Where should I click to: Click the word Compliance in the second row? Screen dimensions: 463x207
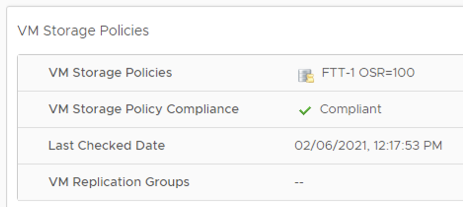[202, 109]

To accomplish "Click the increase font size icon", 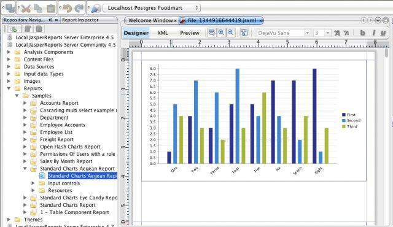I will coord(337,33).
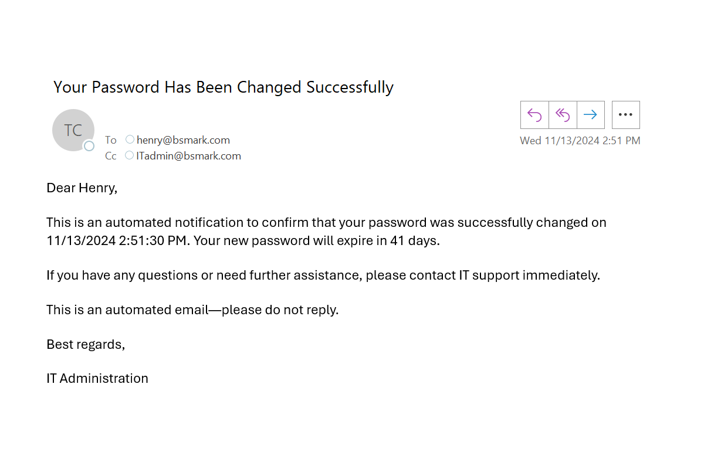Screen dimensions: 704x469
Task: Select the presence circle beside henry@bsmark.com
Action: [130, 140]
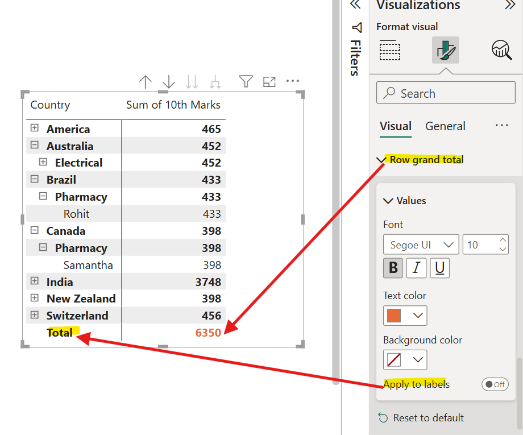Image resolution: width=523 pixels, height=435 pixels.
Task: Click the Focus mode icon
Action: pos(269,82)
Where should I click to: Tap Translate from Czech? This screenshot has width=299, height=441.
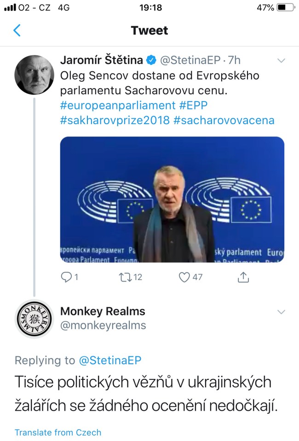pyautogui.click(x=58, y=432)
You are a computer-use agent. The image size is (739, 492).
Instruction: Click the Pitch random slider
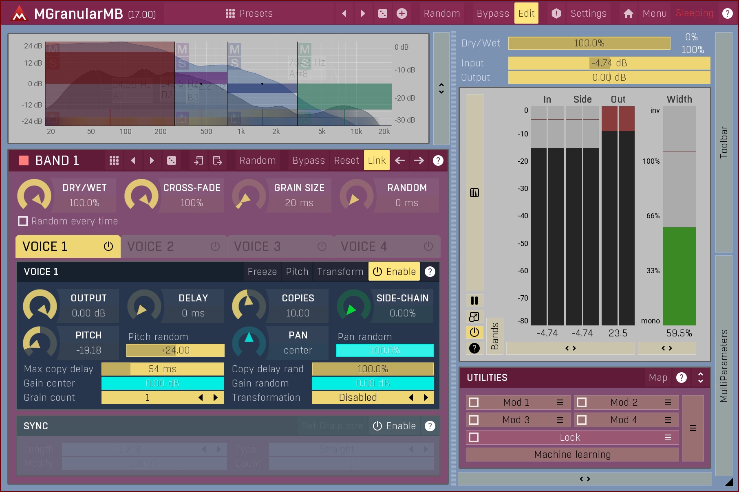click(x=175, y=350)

● ● ● ● ●

■ ABOUT THIS TASK ■
Leaving out every picture, copy exactly the lines from the one that contains "Where should I click to: Tap" through the end of the entries above.

■ ANSWER BOX ■
Where should I click to: Tap Translate from Czech? This screenshot has width=299, height=441.
pyautogui.click(x=58, y=432)
You are a computer-use agent. The image size is (739, 492).
Instruction: Click the Pitch random slider
click(x=175, y=350)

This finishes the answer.